It's no secret that I have my doubts about Stephen Breyer's (that's Supreme Court Justice Stephen Breyer) approach to constitutional interpretation. (Feel free to search the archives.) The very short version is that he thinks the Constitution's intent (ignore here the question of whether a document can have an intention) is more important than its content.
I have my doubts, too, about the approaches of Antonin Scalia and Clarence Thomas. Scalia, in the guise of "originalism" fetishizes what he imagines to be the understanding of some group of late 18th Century landowners about the content of the Constitution. Thomas, favoring "textualism," handcuffs himself to his understanding of the lexical peculiarities of those same landowners.
None of that is really accurate. I don't have "doubts" about their approaches to constitutional interpretation. I think they're all flawed.
Scalia and Thomas presume too much (way too much) about their own historical and linguistic analyses. (And, of course, Scalia is willing to abandon his if he finds the result too odious or too fully at odds with precedent that doesn't offend him too badly. [Is that enough uses of too in one sentence?]) And their insistence that a framework of government devised to satisfy the needs of white, male, agrarian, landowners of the late 18th Century must be slavishly (I chose that word with some care) adhered to in our very different society because there's no other principled way to apply the thing is unreasonably restrictive and dangerously ossifying.
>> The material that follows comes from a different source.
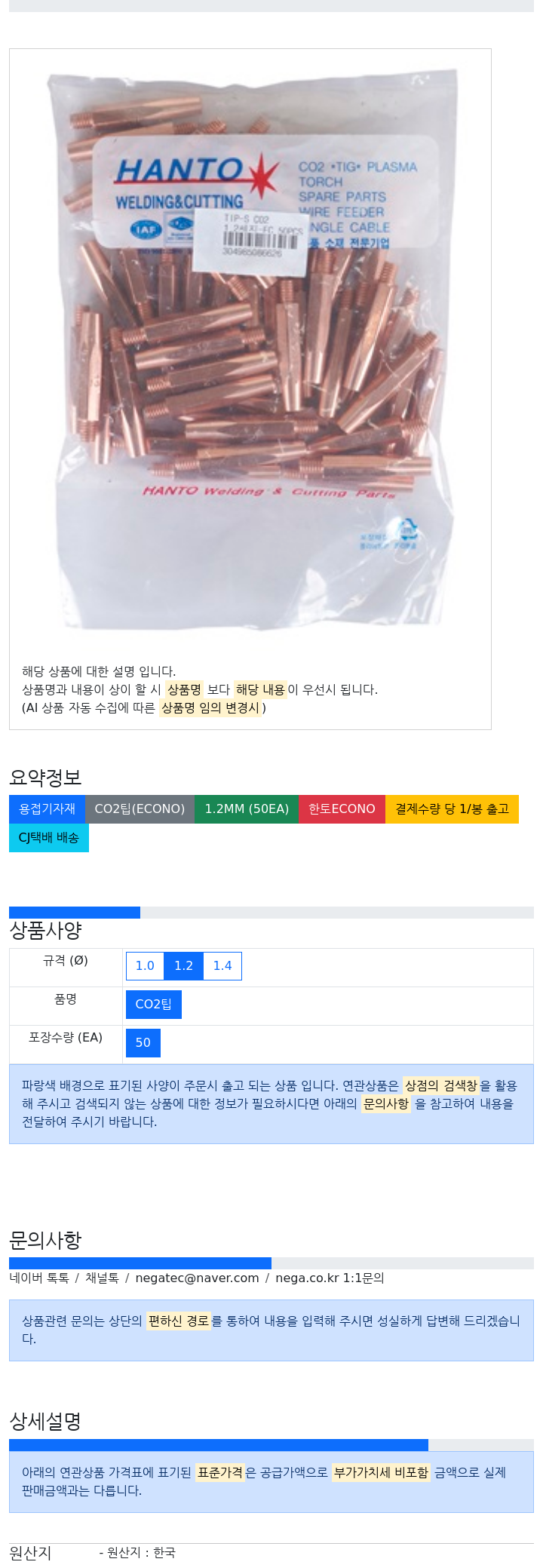This screenshot has height=1568, width=543.
Task: Click the 상점의 검색창 highlighted text
Action: tap(441, 1085)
Breyer's model has the virtue of allowing the realities of our world to influence understanding. He claims not to rejected history, original understandings, lexical and textual analysis, and the like. Those are among the tools he says it's proper to bring to bear on understanding the Constitution. But one must also look to practical effects. What makes for a happy resolution of the issue? How best to make government efficient? What advances the cause of representative democracy? Those too are things he brings to bear, and in the crunch, he finds them, as I said, more important than the Constitution itself to determining what the Constitution means. The thing isn't that they don't matter. It's that while those things can aid in interpreting the Constitution, they can't trump it.
Oh, sure, I'm more often in agreement with the resolution Breyer reaches to constitutional questions than I am with the resolutions reached by Scalia or Thomas. But not always. And certainly I'm not always pleased with how he gets where he gets.
All of which is by way of introduction to an instance of Breyer running off the rails. He was speaking to the World Affairs Council of Philadelphia and, at least according to
Laura Goldman in the on-line version of the Business Insider, there was this.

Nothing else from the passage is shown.